**Selected extract**
_____

INVESTMENT MANAGEMENT SERVICES AGREEMENT
AGREEMENT made the 1st day of July, 1999, by and between World Trust (the
"Trust"), a Massachusetts business trust, on behalf of its underlying series
portfolios, World Growth Portfolio and World Income Portfolio (individually, a
"Portfolio" and collectively the "Portfolios"), and American Express Financial
Corporation (the "Advisor"), a Delaware corporation.
Part One: INVESTMENT MANAGEMENT AND OTHER SERVICES
(1) The Trust hereby retains the Advisor, and the Advisor hereby agrees, for
the period of this Agreement and under the terms and conditions
hereinafter set forth, to furnish the Portfolios continuously with
suggested investment planning; to determine, consistent with the
Portfolios' investment objectives and policies, which securities in the
Advisor's discretion shall be purchased, held or sold and to execute or
cause the execution of purchase or sell orders; to prepare and make
available to the Portfolios all necessary research and statistical data
in connection therewith; to furnish services of whatever nature required
in connection with the management of the Portfolios as provided under
this Agreement; and to pay such expenses as may be provided for in Part
Three; subject always to the direction and control of the Board of
Trustees (the "Board"), the Executive Committee and the authorized
officers of the Trust. The Advisor agrees to maintain an adequate
organization of competent persons to provide the services and to perform
the functions herein mentioned. The Advisor agrees to meet with any
persons at such times as the Board deems appropriate for the purpose of
reviewing the Advisor's performance under this Agreement.
(2) The Advisor agrees that the investment planning and investment decisions
will be in accordance with general investment policies of the Portfolios
as disclosed to the Advisor from time to time by the Portfolios and as
set forth in their prospectuses and registration statements filed with
the United States Securities and Exchange Commission (the "SEC").

_____

**What the task asks**
Using the investment management agreement above, answer these:
1. On what date was the agreement made?
2. In which state is the Advisor incorporated?
3. With what agency are the Portfolios' prospectuses and registration statements filed?

**Data section**
_____

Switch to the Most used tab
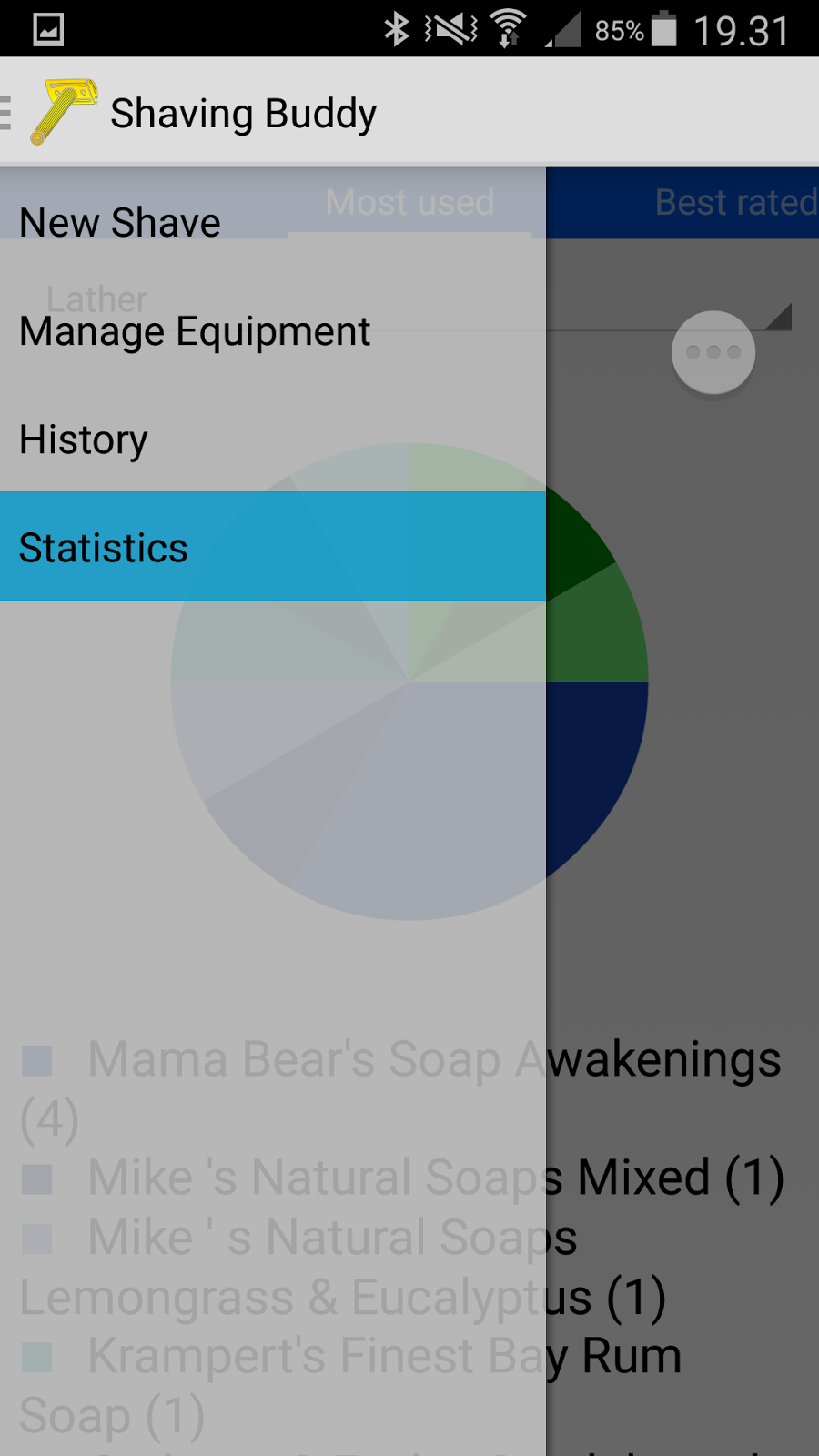Image resolution: width=819 pixels, height=1456 pixels. (410, 202)
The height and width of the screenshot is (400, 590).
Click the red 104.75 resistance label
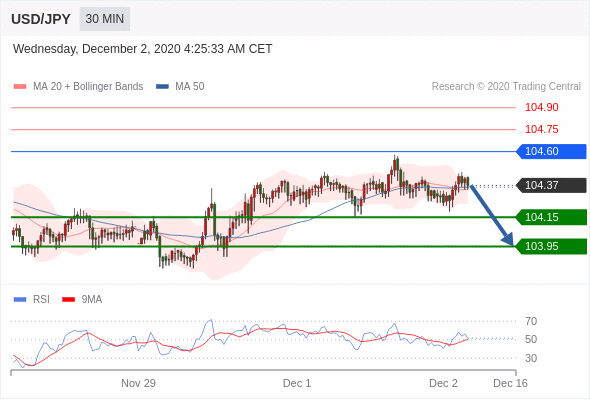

_____

**Full output**
1. July 1, 1999
2. Delaware
3. The United States Securities and Exchange Commission (the SEC)